### DIRECTIONS FOR THIS TASK:
For this exercise, copy each line of the records that contains the word "dropdown".

(Beginning of SOURCE INFORMATION)

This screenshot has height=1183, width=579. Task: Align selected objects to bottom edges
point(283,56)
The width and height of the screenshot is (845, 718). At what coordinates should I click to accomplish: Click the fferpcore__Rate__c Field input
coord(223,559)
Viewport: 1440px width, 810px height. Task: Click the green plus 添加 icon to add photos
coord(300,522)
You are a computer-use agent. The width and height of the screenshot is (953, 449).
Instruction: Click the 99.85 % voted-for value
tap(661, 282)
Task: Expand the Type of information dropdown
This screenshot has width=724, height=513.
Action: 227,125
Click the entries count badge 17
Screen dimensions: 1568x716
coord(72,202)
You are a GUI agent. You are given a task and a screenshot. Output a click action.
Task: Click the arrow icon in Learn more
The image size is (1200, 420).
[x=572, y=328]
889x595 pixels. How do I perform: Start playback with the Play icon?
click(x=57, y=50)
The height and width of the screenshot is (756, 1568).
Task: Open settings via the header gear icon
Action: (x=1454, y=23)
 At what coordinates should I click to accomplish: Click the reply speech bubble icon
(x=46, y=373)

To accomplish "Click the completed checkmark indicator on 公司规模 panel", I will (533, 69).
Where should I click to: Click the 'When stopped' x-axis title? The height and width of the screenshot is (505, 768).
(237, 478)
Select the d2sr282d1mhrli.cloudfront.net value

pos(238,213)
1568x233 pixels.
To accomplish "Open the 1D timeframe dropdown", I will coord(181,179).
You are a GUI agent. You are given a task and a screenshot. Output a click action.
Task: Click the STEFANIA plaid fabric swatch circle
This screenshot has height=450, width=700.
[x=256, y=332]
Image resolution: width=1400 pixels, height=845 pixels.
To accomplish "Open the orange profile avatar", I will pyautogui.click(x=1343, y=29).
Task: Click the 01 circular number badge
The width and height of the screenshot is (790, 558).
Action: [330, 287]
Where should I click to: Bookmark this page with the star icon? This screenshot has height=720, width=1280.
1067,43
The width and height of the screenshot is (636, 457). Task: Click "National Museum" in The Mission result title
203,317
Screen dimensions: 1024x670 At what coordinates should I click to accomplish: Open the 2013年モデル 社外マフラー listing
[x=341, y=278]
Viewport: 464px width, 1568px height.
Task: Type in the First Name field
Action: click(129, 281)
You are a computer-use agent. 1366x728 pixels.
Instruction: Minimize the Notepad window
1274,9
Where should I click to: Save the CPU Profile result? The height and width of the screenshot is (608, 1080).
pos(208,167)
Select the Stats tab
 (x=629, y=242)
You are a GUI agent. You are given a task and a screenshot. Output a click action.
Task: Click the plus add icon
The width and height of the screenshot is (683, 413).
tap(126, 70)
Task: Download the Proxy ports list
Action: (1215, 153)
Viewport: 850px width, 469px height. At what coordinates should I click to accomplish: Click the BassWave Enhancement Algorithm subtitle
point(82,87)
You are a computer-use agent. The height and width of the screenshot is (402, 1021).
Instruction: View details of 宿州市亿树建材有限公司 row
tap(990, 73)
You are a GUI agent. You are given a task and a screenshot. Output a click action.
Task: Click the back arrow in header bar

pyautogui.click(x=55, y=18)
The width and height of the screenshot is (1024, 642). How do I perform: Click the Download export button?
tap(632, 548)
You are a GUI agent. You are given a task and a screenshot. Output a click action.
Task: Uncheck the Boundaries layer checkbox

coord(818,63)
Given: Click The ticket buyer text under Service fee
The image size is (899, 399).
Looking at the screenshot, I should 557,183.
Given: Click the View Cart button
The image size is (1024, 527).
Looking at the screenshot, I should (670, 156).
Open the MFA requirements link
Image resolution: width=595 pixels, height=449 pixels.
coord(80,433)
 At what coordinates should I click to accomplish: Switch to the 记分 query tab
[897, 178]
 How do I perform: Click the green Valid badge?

(End of SOURCE INFORMATION)

### SOLVED EXERCISE:
Task: Expand the Type of information dropdown
To accomplish "Open the 1D timeframe dropdown", I will coord(181,179).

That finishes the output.